Emmanuel Chukwuemeka Ejekwu (born 30 January 1995), known as Mr Funny or Oga Sabinus, is a Nigerian comedian, content creator, actor and skit maker.

== Early life ==
Mr Funny was born on 30 January 1995 in Rivers State. He had his early education in Port Harcourt and went on to acquire his Bachelor's Degree in Linguistics and Communication Studies from the University of Port Harcourt.

== Career ==
Mr Funny's career started in 2015 but he began to see mainstream success in 2019. He was nominated in the 2021 maiden edition of The Humour Awards Academy alongside fellow comedian Basketmouth. Mr Funny discovered his comedy talent at a young age. He began actively doing comedy skits while he was in university. This was in 2015 during a particular School Student Union week.
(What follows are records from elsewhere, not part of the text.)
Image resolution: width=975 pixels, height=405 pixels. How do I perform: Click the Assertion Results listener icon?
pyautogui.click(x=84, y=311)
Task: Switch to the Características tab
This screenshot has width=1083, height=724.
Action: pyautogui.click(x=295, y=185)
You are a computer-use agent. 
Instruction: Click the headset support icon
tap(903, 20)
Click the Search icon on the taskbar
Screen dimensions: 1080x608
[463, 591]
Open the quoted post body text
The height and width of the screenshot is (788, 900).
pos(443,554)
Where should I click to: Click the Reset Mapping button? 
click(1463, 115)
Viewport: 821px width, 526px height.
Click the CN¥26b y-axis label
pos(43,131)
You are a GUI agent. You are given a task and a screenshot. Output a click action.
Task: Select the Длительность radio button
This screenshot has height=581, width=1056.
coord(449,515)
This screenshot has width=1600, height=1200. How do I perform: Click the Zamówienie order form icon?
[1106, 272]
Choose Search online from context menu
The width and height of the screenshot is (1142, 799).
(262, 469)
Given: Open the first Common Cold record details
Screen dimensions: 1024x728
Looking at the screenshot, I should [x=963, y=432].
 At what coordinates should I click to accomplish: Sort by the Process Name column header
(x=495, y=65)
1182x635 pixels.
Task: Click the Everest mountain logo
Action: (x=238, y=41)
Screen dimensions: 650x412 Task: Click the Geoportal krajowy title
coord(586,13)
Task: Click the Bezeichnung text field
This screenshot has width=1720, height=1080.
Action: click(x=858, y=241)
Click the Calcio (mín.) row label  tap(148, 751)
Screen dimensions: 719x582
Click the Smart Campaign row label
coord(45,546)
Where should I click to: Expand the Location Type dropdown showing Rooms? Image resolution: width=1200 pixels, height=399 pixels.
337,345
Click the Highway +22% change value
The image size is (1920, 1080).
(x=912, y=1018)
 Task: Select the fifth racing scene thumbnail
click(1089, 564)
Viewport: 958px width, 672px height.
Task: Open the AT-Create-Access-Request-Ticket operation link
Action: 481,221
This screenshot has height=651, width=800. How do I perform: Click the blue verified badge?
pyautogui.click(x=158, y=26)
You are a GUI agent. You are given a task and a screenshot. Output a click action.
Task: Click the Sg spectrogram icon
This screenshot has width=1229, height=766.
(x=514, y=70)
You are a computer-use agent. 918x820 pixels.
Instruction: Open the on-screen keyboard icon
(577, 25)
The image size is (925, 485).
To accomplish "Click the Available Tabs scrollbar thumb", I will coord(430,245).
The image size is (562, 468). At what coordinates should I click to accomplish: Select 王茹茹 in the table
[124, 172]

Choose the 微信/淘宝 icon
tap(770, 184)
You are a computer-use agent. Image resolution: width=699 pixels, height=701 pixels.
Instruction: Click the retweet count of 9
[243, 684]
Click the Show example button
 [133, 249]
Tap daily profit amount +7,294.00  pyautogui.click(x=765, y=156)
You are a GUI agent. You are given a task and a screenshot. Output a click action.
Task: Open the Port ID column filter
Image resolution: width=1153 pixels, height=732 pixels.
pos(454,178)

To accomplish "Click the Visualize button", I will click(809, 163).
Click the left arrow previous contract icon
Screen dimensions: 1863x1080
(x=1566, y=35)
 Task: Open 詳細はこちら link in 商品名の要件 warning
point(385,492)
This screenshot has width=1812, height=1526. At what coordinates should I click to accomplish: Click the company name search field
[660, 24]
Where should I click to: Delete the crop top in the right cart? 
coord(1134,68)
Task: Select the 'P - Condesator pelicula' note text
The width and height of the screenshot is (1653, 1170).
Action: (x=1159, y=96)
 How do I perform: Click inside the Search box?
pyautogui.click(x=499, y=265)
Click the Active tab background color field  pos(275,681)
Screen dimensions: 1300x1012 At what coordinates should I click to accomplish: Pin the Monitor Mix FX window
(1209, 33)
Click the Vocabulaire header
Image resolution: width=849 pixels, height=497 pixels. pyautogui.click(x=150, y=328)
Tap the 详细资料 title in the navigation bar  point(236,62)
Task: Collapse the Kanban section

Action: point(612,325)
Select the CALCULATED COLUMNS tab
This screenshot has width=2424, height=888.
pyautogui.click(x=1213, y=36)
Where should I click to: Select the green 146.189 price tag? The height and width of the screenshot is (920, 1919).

Mr Funny decided to pursue his career further by uploading various comedy skits on his social media handles, especially Instagram.

Soon enough, he started getting noticed by Nigerian top Instagram influencers who started sharing his skits and his followers on the platform grew. Mr. Funny broke into the comedy industry in 2019.

His popularity has earned some notable recognition. Oga Sabinus is the brand ambassador for a popular betting site: Oddstackr and many others. Some of his role models who have influenced him in his comedy career are Mr Ibu and Charles Inojie.

He won the Best Male Skit Maker category of the year in the Legit.ng Awards 2022. He was nominated alongside Funnybros, Mr Macaroni and Broda Shaggi.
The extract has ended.